BeeLine Reader is an edtech company that develops digital reading tools designed to make text easier to follow and comprehend. Its core technology uses a color gradient that guides the eye from one line to the next, improving reading speed, focus, and retention. The tool is used by students, educators, and lifelong readers to enhance accessibility and engagement across a variety of reading levels.
THE PROBLEM
The founder of Beeline Reader, Nick Lum, approached us with a very open-ended question: with growing fears that AI could undermine education, especially reading and writing ability, how can AI instead be used to strengthen young students’ reading abilities?

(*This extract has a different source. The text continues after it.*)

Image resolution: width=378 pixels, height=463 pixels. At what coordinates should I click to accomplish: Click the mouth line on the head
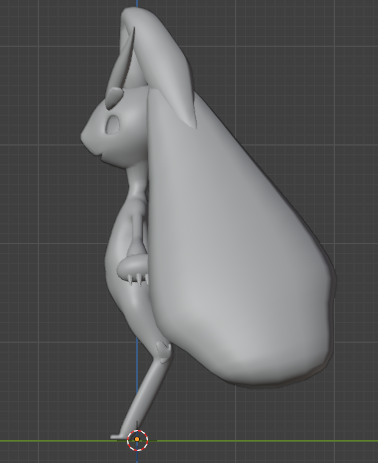click(x=98, y=154)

This only led to more questions. We wondered: How could AI fit into current curriculums? What are AI’s biggest strengths, and how can we leverage them? What are its limitations? To find our answers, we began to conduct user research.

USER RESEARCH
Critically, we first identified our key stakeholders.
1.
Elementary Students
Students in a critical stage of reading development. Additionally, AI is well-suited to generating simpler, level-appropriate texts.
2.
Elementary Teachers
Our primary adopters. Provide expertise on effective reading tools and how they fit within existing curricula.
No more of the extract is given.